After high school, he studied
communications and television production at Bucks
County Community College, then headed off to study Moving
Image Arts at one of the nation's most prestigious film schools, The
College of Santa Fe. As a sophomore then, he was not allowed to take production
classes, as they were reserved for upperclassmen. Instead, he buried himself
in writing, art and film theory classes, including an Experimental Cinema class
taught by the legendary Gene
Youngblood. To satisfty his need for production, he took a teaching assistant
job in the "Equipment Cage", which allowed him access to the cameras
and editing suites after-hours, and started creating content for Santa Fe public
access TV. After a year in the desert, he returned home, and shortly thereafter
left college altogether.
For ten years, Michael bounced around the country, taking whatever work might offer some creative opportunities while paying the rent.
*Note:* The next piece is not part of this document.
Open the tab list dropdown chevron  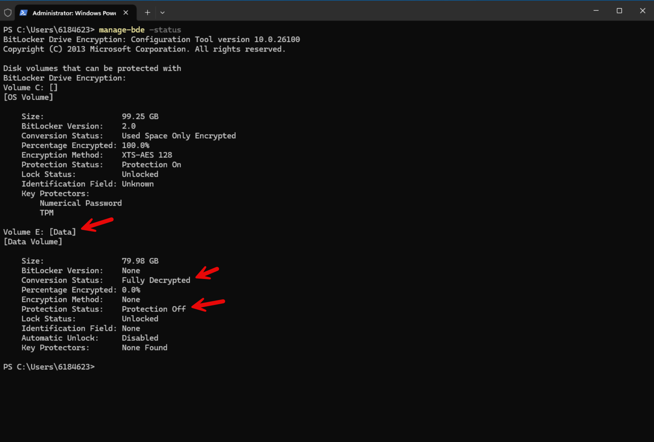point(162,13)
He worked as a sports cinematographer, including some time as a ringside cameraman at professional wrestling events (ask him about hanging out with legends such as King Kong Bundy and Captain Lou Albano). He created a documentary about the West Chester High School girls' soccer team winning the 1995 state championship title, which won him a 1996 Telly Award. He served as one of the cinematographers on the documentary "A Year Without Time", which profiled a family canoeing the length of the Mississippi, from its headwaters in Montana down to the Gulf of Mexico. He also jumped in on the ground floor of a low-power television station, WELL-TV, by designing its studios, control room and editing suites, consulting on equipment purchases, and training staff. The station was sold to an existing network in 2000.
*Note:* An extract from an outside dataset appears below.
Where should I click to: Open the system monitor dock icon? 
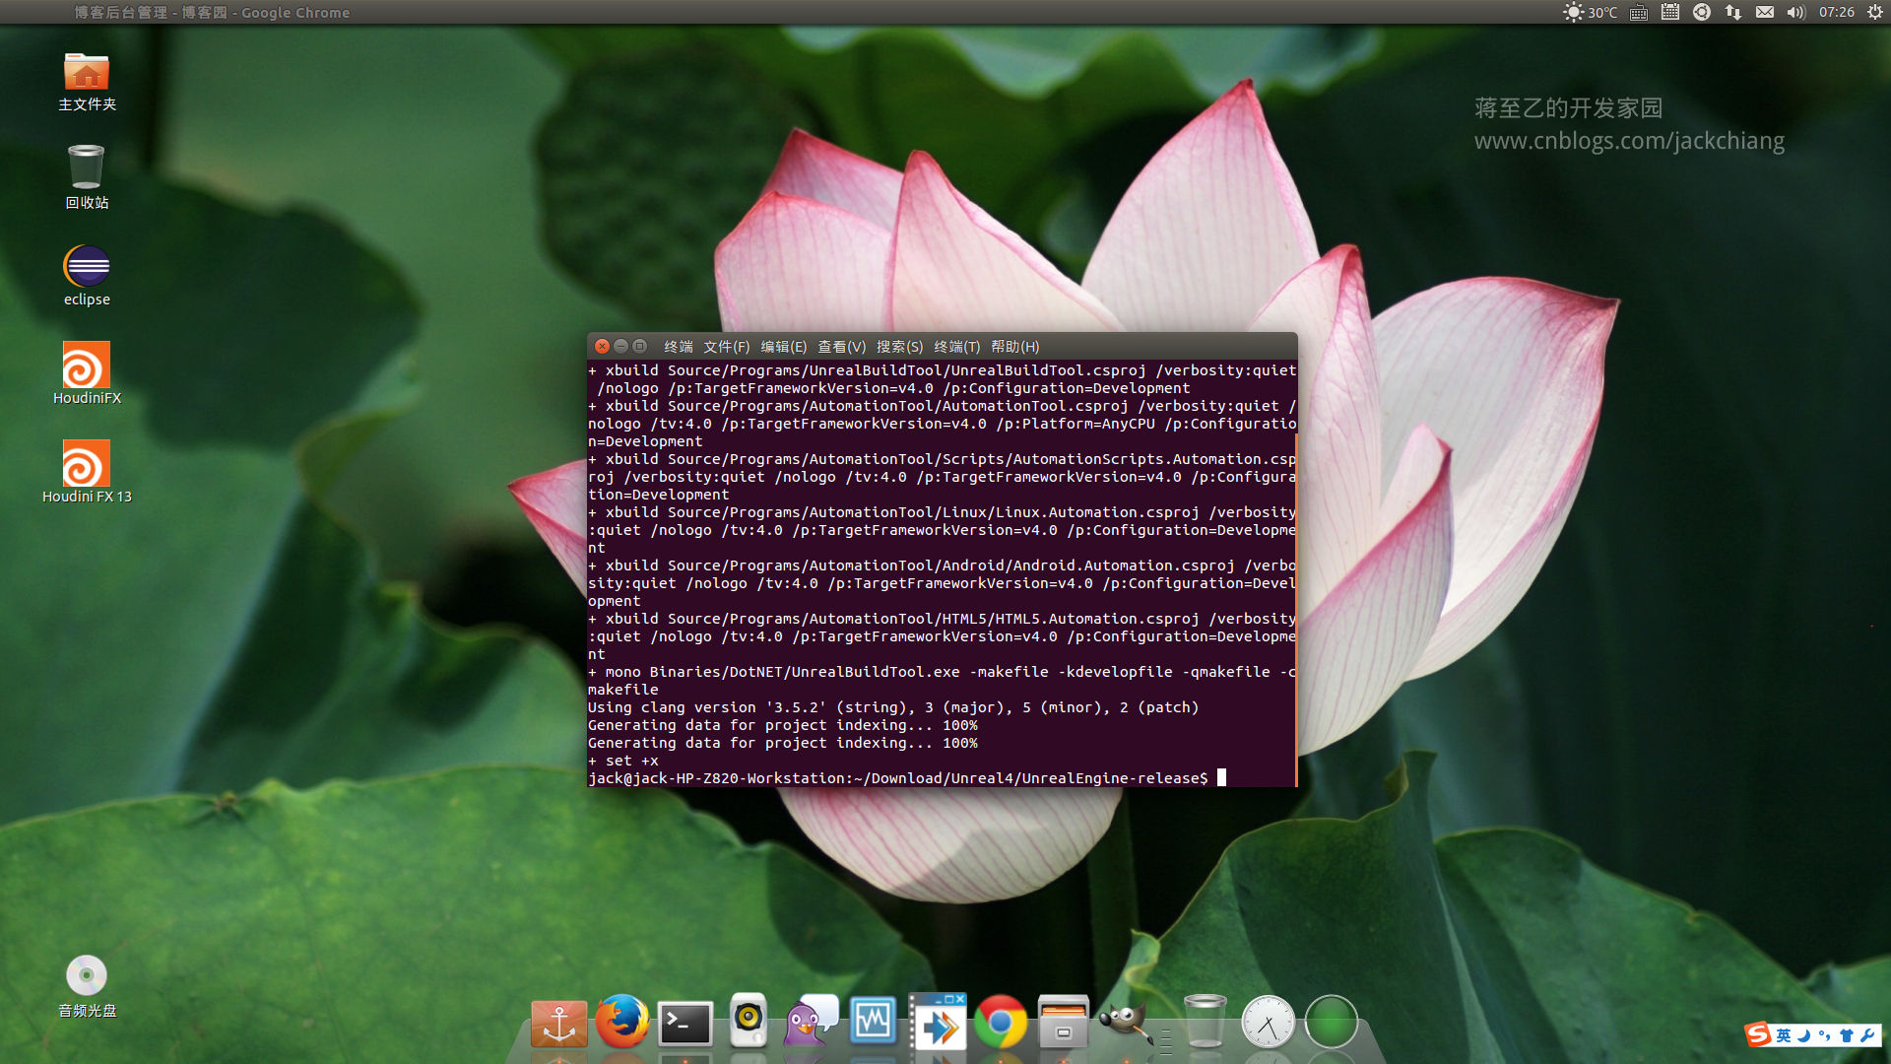873,1023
In 1999, he was hired as a Research Assistant by The Scientex Corporation, a transportation safety consulting firm located in Montgomery County, PA. During this time, he started working professionally with Flash animation and website design. In January 2001, he followed Scientex's vice president, who launched his own company called TransAnalytics. In six years with TransAnalytics, Michael created multimedia content, including websites and hundreds of driver ed videos, for clients such as AAA (American Automobile Association), PennDOT, and the U.S. government (National Highway Traffic Safety Administration). He also provided illustrations for the Pennsylvania Driver's Manual, and technical writing and copy editing for numerous technical manuals and research papers.
In January 2005, Michael began attending Temple University full-time. In addition to classes, he worked as a writer for the campus newspaper, and as a DJ for the radio station. In August 2005, Temple hired him as General Manager of the radio station for the following school year. During this time, he developed a brand-new website and successfully promoted many on-campus live concerts. In December 2006, he graduated cum laude with a B.A. degree in American History.
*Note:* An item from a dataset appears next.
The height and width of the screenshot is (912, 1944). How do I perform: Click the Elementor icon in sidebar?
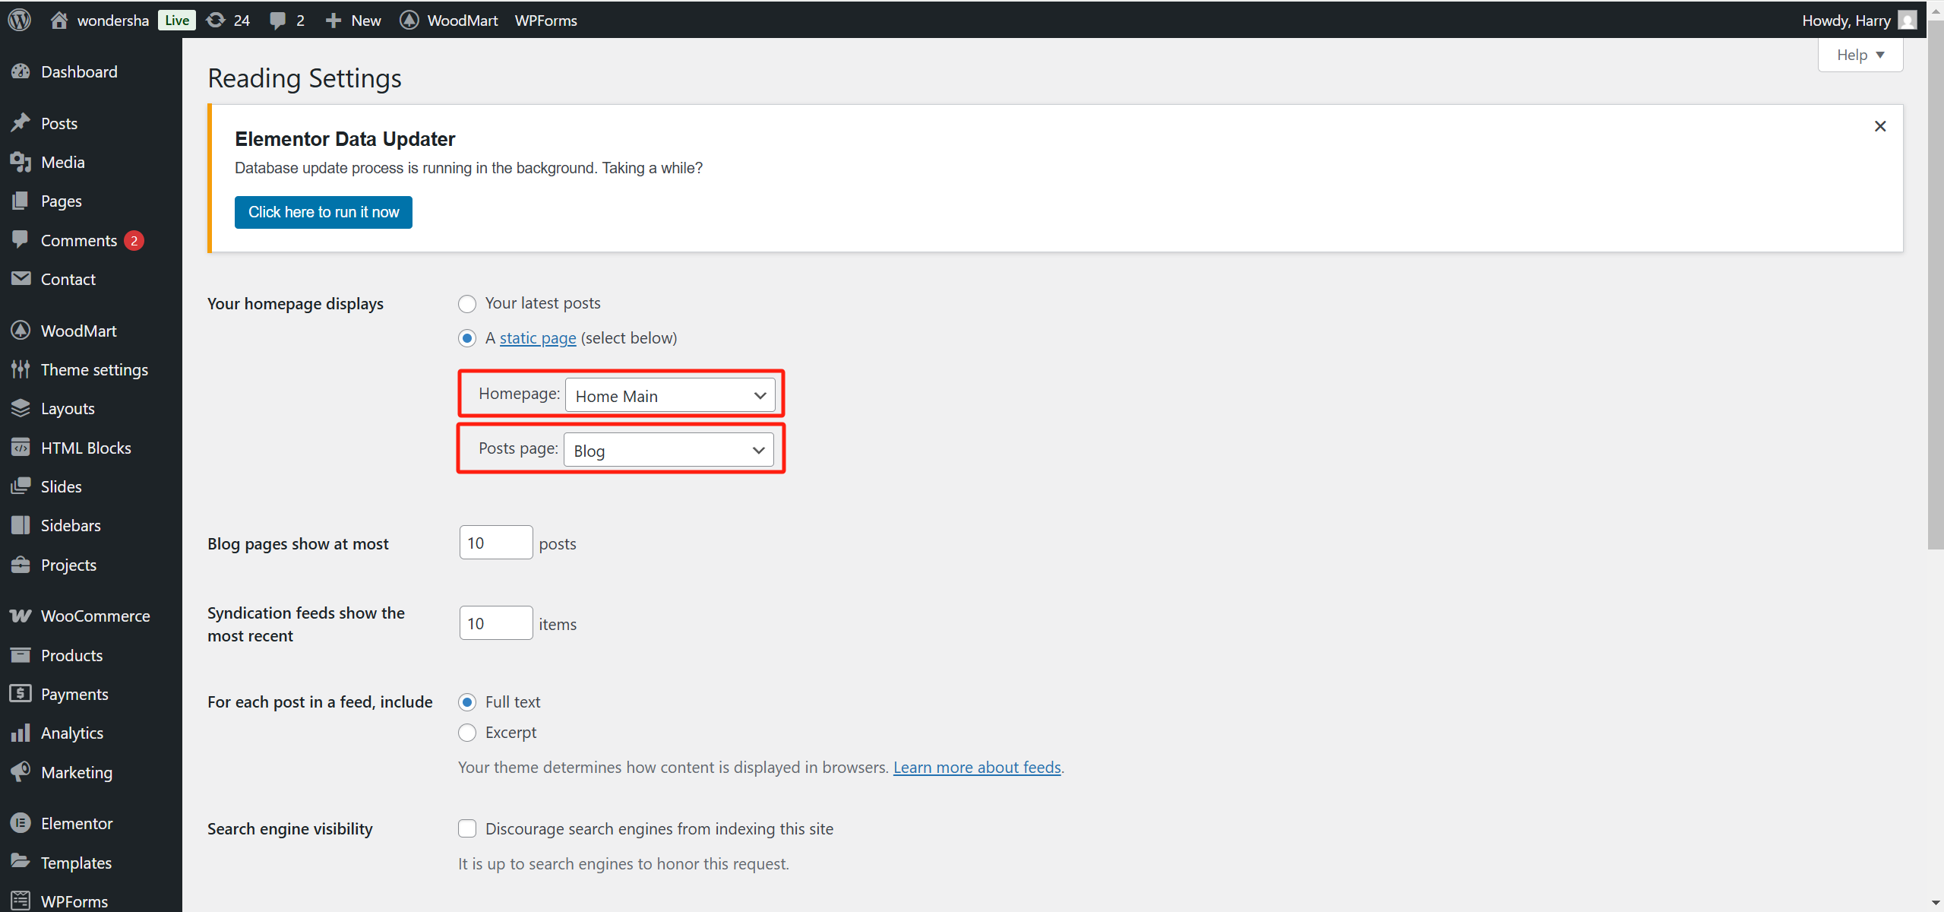pyautogui.click(x=21, y=823)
Beginning in 2007, Michael joined the staff of ITT Technical Institutes as Adjunct Professor of Multimedia Design. He also joined The Philadelphia Zoo as Manager of Online Communications, where he oversees content development for a website that receives more than 8 million page views annually.
Michael got married in June 2007. He and his wife Erica celebrated the birth of their daughter, Georgia Rose, in June 2008.